Commonly referred to as the "Bush tax cuts," the Jobs and Growth Tax Relief Reconciliation Act of 2003 cut taxes on personal income, the estate tax, dividends, and capital gains- with a sunset provision for the tax cuts to expire at the end of 2010. As December 31st looms closer, the debate over whether or not to extend the Bush-era tax cuts is heating up.

While the politicians on Capitol Hill seem to agree that most of the tax cuts should be extended, those cuts for people making more than $250,000 are the subject of a vigorous economic and moral debate. Republicans generally seem to support extending all of the tax cuts, while Democrats want to allow "tax cuts for the wealthy" to expire.

President Obama argued that higher income taxpayers "are folks who are less likely to spend the money, which is why economists don't think tax breaks for the wealthy would do much to boost the economy," but two opinion columnists at Forbes rebut this position, claiming that this focuses too narrowly on the role of consumer spending in stimulating economic growth. Saving, they argue is good for the economy, because saving is really investing, which drives sustainable economic growth by funding profitable enterprises.

And while Republicans also argue that allowing these tax cuts to expire will hurt successful small business owners and prevent them from creating more jobs, Democrats are saying that most small business owners won't be affected by the expiration, because only 3% of small business owners make more than $250,000 a year. President Obama suggests that the money should be used to pay down the deficit instead of funneled to the wealthy.
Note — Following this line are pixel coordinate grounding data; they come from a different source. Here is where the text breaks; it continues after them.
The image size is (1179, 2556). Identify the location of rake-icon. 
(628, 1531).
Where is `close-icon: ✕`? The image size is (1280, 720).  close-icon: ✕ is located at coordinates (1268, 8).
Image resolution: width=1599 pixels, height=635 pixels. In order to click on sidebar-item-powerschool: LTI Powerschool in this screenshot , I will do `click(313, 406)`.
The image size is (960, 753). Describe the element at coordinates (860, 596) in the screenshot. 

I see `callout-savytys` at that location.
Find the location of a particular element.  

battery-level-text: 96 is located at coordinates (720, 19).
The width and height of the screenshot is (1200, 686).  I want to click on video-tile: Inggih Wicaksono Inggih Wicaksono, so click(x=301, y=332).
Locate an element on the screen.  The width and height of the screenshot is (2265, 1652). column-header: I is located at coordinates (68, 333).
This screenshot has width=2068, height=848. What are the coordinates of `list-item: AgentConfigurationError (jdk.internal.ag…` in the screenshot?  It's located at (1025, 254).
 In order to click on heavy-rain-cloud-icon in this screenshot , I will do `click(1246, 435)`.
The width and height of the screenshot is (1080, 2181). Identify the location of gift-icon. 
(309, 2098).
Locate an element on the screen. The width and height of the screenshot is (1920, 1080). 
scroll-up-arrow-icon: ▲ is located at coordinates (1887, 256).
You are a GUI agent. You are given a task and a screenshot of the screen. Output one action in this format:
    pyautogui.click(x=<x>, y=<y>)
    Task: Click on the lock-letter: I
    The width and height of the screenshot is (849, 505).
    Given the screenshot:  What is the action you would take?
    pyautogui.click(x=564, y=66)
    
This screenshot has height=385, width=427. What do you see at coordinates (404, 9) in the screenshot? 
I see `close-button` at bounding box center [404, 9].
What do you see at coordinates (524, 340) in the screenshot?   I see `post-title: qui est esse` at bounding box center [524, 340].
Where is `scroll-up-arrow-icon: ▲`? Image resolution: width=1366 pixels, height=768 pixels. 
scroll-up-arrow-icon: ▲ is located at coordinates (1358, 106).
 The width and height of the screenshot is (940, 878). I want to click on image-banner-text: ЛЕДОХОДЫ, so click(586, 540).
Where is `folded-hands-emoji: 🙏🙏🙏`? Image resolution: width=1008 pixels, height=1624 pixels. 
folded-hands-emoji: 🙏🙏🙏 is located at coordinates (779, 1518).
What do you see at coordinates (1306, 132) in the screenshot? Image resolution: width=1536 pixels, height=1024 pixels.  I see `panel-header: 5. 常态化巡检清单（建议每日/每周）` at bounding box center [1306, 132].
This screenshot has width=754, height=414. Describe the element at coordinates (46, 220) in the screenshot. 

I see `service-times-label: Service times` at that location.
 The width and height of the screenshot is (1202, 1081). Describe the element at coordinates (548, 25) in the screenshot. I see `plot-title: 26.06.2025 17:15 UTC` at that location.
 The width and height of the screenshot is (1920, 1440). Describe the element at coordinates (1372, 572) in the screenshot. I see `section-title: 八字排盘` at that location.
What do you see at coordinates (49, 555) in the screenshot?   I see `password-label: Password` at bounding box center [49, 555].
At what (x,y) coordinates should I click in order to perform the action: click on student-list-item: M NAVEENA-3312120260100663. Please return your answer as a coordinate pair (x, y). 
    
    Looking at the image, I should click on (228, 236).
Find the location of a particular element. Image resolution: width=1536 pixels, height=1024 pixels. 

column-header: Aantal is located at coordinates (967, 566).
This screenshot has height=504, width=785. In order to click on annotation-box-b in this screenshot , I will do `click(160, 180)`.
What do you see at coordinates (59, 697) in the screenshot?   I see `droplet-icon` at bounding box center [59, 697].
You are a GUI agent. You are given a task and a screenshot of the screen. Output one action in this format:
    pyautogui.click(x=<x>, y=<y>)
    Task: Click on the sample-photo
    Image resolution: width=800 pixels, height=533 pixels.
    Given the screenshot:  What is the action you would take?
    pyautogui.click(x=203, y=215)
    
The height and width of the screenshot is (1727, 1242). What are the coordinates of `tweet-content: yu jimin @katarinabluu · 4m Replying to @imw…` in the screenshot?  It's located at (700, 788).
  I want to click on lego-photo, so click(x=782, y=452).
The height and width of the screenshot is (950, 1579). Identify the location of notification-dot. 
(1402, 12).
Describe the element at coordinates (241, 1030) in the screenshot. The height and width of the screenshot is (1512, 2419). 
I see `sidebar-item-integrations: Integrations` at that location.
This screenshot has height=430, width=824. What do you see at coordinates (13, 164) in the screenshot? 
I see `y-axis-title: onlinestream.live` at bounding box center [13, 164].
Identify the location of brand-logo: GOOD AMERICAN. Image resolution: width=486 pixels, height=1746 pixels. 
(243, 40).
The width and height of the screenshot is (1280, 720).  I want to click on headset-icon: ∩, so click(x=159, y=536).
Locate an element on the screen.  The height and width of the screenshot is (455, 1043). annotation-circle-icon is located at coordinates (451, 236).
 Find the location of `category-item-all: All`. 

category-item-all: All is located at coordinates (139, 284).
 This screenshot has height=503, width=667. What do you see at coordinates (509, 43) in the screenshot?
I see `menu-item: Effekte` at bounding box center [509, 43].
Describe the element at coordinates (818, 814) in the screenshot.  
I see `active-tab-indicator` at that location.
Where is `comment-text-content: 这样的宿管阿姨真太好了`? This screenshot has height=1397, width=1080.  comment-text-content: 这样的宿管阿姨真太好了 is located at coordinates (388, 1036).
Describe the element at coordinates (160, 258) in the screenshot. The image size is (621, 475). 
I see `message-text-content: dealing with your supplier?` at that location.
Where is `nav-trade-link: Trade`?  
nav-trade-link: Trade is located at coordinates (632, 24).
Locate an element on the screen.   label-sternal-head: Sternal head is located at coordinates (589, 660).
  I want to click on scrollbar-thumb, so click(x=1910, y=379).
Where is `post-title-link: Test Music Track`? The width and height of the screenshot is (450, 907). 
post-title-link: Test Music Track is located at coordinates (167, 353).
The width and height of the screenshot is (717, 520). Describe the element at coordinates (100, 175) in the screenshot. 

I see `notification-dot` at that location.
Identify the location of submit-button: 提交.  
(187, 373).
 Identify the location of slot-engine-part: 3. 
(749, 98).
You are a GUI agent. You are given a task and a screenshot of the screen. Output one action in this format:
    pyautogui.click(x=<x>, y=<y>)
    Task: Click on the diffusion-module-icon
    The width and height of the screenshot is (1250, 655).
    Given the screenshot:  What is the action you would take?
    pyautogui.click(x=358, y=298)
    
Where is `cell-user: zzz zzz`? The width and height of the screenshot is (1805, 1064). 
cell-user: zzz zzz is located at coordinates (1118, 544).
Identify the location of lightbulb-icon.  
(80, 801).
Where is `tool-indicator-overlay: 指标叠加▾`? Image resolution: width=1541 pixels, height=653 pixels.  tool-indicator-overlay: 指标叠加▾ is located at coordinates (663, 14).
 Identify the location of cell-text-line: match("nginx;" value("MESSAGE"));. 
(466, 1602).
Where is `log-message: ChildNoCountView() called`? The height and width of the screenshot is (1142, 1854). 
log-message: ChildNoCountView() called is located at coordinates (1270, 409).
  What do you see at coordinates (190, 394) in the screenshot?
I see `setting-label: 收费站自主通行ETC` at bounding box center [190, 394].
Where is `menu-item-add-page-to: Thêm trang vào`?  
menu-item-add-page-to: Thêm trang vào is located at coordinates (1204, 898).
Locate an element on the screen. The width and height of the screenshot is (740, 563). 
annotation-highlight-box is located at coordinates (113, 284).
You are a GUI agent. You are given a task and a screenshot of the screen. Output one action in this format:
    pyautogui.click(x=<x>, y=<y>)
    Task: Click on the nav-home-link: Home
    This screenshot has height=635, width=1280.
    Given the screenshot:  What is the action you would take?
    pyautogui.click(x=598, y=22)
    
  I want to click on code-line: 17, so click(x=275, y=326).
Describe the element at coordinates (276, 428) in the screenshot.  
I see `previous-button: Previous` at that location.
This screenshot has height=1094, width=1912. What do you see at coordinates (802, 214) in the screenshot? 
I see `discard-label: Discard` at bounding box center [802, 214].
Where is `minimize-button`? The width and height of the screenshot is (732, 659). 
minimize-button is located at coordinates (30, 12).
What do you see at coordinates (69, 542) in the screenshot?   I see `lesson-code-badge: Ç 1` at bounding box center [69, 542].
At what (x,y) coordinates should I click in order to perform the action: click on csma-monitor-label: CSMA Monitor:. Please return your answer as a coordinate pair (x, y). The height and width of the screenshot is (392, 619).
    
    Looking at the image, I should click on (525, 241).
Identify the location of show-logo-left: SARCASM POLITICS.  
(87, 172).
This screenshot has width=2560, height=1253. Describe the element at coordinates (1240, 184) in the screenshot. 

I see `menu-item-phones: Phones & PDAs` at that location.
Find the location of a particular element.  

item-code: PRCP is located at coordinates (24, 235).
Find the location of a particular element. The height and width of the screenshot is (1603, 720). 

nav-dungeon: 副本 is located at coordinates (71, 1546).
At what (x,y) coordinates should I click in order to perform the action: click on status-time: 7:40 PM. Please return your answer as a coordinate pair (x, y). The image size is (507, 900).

Another Democratic alternative to making the tax cuts permanent for the top 2% of earners has been submitted by Sen. Mark Warner (D-VA), who wants to allow the tax cuts for top wage earners to expire, but instead of taking that money out of the economy to pay down the deficit, funnel it into even more tax cuts for small businesses.

It's important to note, however, that Warner's plan sounds less like a tax cut and more like a subsidy. Any kind of tax relief that is "targeted" like Warner wants, instead of across-the-board, is a lot more like the government deciding winners and losers than it is the government simply taking less of our money.

So what do most Americans think?

A recent Gallup poll shows that the majority of Americans favor letting the tax cuts for the wealthy expire while keeping the rest of the tax cuts permanent. While 37% want to keep the tax cuts in place just like they are now, 44% want to keep the tax cuts for anyone earning less than $250,000 while allowing the rest to expire. Beyond that, 15% of Americans want all of the tax cuts to expire for all taxpayers. That makes 59% of Americans who don't believe the top earners should receive continued tax relief.

And what do the economists think?

CNN reports that most economists side with the 37% of Americans who believe the tax cuts should remain just as they are for everyone. In fact, of the 31 leading economists surveyed, 18 believed that extending "the Bush tax cuts" for all taxpayers of every income level is the single most important thing Congress can do to help the economy.